Re: [PATCH v2] selinux: sidtab: reverse lookup hash table

[Date Prev][Date Next][Thread Prev][Thread Next][Date Index][Thread Index]

 



On Tue, Nov 5, 2019 at 2:28 PM Ondrej Mosnacek <omosnace@xxxxxxxxxx> wrote:
>
> On Mon, Nov 4, 2019 at 8:15 PM Jeff Vander Stoep <jeffv@xxxxxxxxxx> wrote:
> > This replaces the reverse table lookup and reverse cache with a
> > hashtable which improves cache-miss reverese-lookup times from
> > O(n) to O(1)* and maintains the same performance as a reverse
> > cache hit.
> >
> > This reduces the time needed to add a new sidtab entry from ~500us
> > to 5us on a Pixel 3 when there are ~10,000 sidtab entries.
> >
> > The implementation uses the kernel's generic hashtable API,
> > It uses the context's string represtation as the hash source,
> > and the kernels generic string hashing algorithm full_name_hash()
> > to reduce the string to a 32 bit value.
> >
> > This change also maintains the improvement introduced in commit
> > ee1a84fd which removed the need to keep the current sidtab locked
> > during policy reload. It does however introduce periodic locking of
> > the target sidtab while converting the hashtable. Sidtab entries
> > are never modified or removed, so the context struct stored in the
> > sid_to_context tree can also be used for the context_to_sid
> > hashtable to reduce memory usage.
> >
> > This bug was reported by:
> > - Stephen Smally on the selinux bug tracker.

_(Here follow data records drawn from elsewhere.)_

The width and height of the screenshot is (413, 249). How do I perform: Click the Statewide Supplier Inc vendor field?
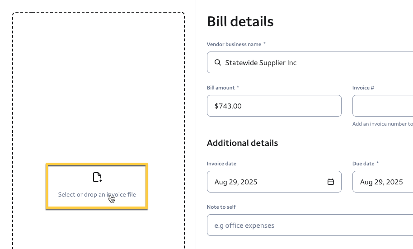[312, 63]
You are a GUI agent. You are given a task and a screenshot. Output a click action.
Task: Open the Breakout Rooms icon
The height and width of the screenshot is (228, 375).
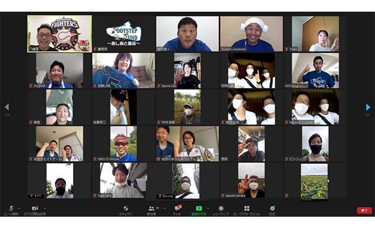click(x=247, y=208)
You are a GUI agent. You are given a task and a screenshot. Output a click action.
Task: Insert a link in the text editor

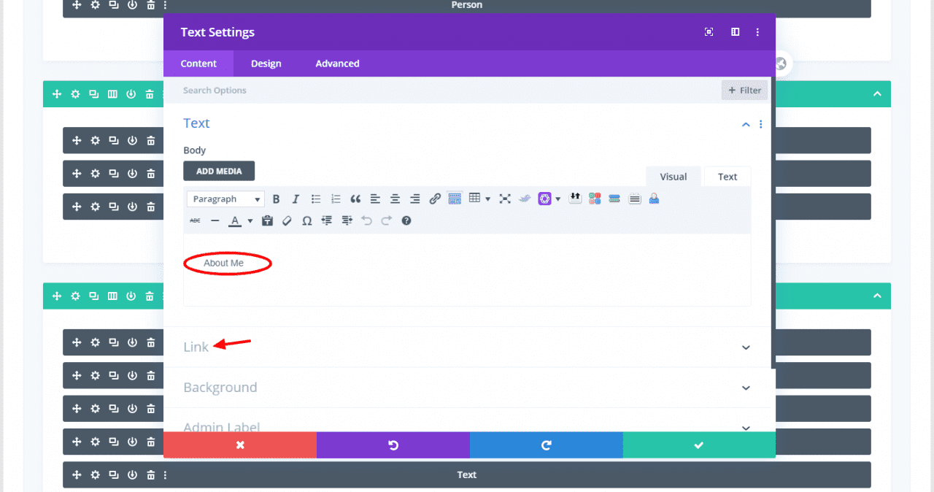click(435, 198)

> >   BUG: kernel softlockup due to too many SIDs/contexts #37
> >   https://github.com/SELinuxProject/selinux-kernel/issues/37
> > - Jovana Knezevic on Android's bugtracker.
> >   Bug: 140252993
> >   "During multi-user performance testing, we create and remove users
> >   many times. selinux_android_restorecon_pkgdir goes from 1ms to over
> >   20ms after about 200 user creations and removals. Accumulated over
> >   ~280 packages, that adds a significant time to user creation,
> >   making perf benchmarks unreliable."
> >
> > * Hashtable lookup is only O(1) when n < the number of buckets.
> >
> > Changes in V2:
> > -The hashtable uses sidtab_entry_leaf objects directly so these
> > objects are shared between the sid_to_context lookup tree and the
> > context_to_sid hashtable.
> > -Move the hash_add() statement to after the smp_store_release()

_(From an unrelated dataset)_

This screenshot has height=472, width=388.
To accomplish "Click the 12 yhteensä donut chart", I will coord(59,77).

> > to ensure that the contents have been written before the object
> > becomes available in the hashtable.
> > -The new sidtab hash stats file in selinuxfs has been moved out of
> > the avc dir and into a new "ss" dir.
> >
> > Signed-off-by: Jeff Vander Stoep <jeffv@xxxxxxxxxx>
> > Reported-by: Stephen Smalley <sds@xxxxxxxxxxxxx>
> > Reported-by: Jovana Knezevic <jovanak@xxxxxxxxxx>
> > ---
> >  security/selinux/Kconfig            |  12 ++
> >  security/selinux/include/security.h |   1 +
> >  security/selinux/selinuxfs.c        |  64 +++++++
> >  security/selinux/ss/context.h       |  11 +-
> >  security/selinux/ss/policydb.c      |   5 +
> >  security/selinux/ss/services.c      |  87 +++++++---
> >  security/selinux/ss/services.h      |   4 +-
> >  security/selinux/ss/sidtab.c        | 249 +++++++++++++---------------
> >  security/selinux/ss/sidtab.h        |  16 +-
> >  9 files changed, 287 insertions(+), 162 deletions(-)
> >
> > diff --git a/security/selinux/Kconfig b/security/selinux/Kconfig
> > index 5711689deb6a..2d9788ad2d77 100644
> > --- a/security/selinux/Kconfig
> > +++ b/security/selinux/Kconfig
> > @@ -85,3 +85,15 @@ config SECURITY_SELINUX_CHECKREQPROT_VALUE
> >           via /selinux/checkreqprot if authorized by policy.
> >
> >           If you are unsure how to answer this question, answer 0.
> > +
> > +config SECURITY_SELINUX_SIDTAB_HASH_BITS
> > +       int "NSA SELinux sidtab hashtable size"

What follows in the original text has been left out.